People with diseases of their airways, such as asthma, are more likely to have an inflammatory bowel disease, a new study has found.
This marks the first population-based study to investigate the link between diseases of the airways and the incidence of bowel diseases.
Canadian researchers used a health database to identify patients with two common diseases of the airways, asthma and chronic obstructive pulmonary disease (COPD). Over 136,000 patients with asthma and almost 144,000 patients with COPD were identified.

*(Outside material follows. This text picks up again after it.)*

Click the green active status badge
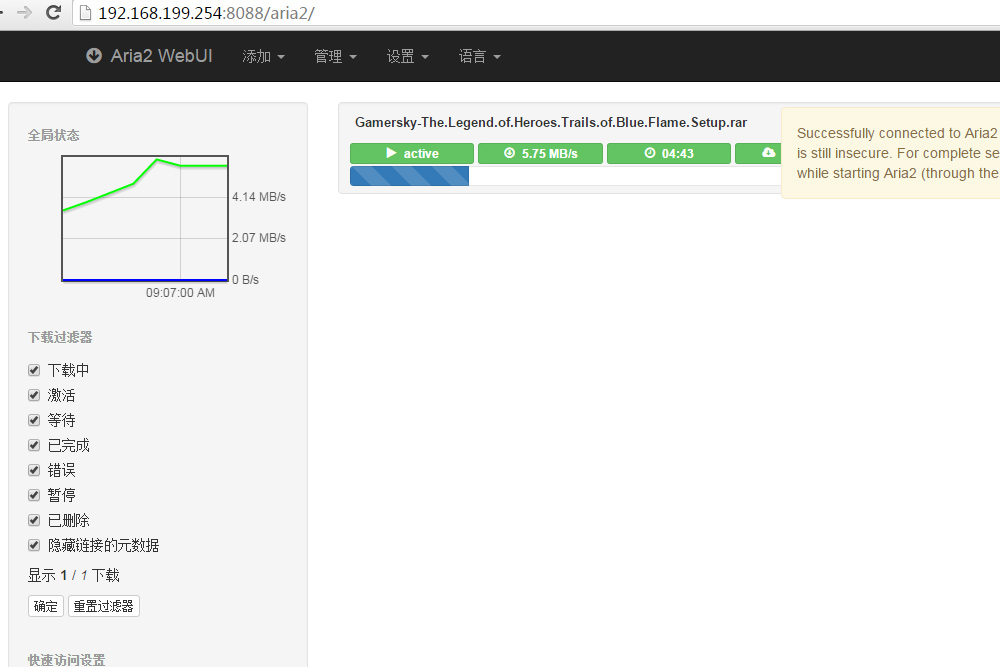(x=411, y=153)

The participants were then further assessed to identify those with inflammatory bowel disease, which refers to the conditions, Crohn’s disease and ulcerative colitis.
These conditions affect around 15,000 people in Ireland and symptoms can include abdominal pain, diarrhoea, fever, loss of appetite and weight loss. Left uncontrolled, symptoms may flare up, causing severe abdominal pain and frequent visits to the bathroom.
The study found that the incidence of Crohn’s disease was 55% higher in people with COPD and 27% higher in people with asthma, compared to the general population.
Meanwhile, the incidence of ulcerative colitis was 30% higher in those with COPD.
“These findings have important implications for the early detection of inflammatory bowel disease in airway disease patients. Although a link has previously been suggested, this is the first study to find significantly increased rates of inflammatory bowel disease incidence in people with asthma and COPD.
“If we can confirm a link between the two conditions it will help diagnose and treat people sooner, reducing their symptoms and improving their quality of life,” the researchers said.
Details of these findings are published in the European Respiratory Journal.